**DATASET CONTENT**:

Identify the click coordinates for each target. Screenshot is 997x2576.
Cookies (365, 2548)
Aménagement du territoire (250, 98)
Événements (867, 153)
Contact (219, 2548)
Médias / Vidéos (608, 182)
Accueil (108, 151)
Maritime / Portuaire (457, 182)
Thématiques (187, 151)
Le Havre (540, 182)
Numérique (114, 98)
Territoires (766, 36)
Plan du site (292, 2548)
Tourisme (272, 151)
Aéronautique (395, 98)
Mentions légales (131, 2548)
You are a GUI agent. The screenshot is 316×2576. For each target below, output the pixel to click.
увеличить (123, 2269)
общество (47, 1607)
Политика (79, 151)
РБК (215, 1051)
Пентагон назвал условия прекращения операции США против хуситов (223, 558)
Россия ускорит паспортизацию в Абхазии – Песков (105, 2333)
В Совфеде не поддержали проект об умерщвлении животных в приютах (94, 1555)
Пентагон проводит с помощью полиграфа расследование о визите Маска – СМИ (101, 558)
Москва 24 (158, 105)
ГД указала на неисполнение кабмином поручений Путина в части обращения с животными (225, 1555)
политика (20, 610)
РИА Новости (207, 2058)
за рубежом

**TASK STATEMENT**:
Taking the records above, retype every line from the one with "Cookies (365, 2548)" down to the one with "Пентагон назвал условия", exactly and with nothing else.

**EXPECTED ANSWER**:
Cookies (365, 2548)
Aménagement du territoire (250, 98)
Événements (867, 153)
Contact (219, 2548)
Médias / Vidéos (608, 182)
Accueil (108, 151)
Maritime / Portuaire (457, 182)
Thématiques (187, 151)
Le Havre (540, 182)
Numérique (114, 98)
Territoires (766, 36)
Plan du site (292, 2548)
Tourisme (272, 151)
Aéronautique (395, 98)
Mentions légales (131, 2548)
You are a GUI agent. The screenshot is 316×2576. For each target below, output the pixel to click.
увеличить (123, 2269)
общество (47, 1607)
Политика (79, 151)
РБК (215, 1051)
Пентагон назвал условия прекращения операции США против хуситов (223, 558)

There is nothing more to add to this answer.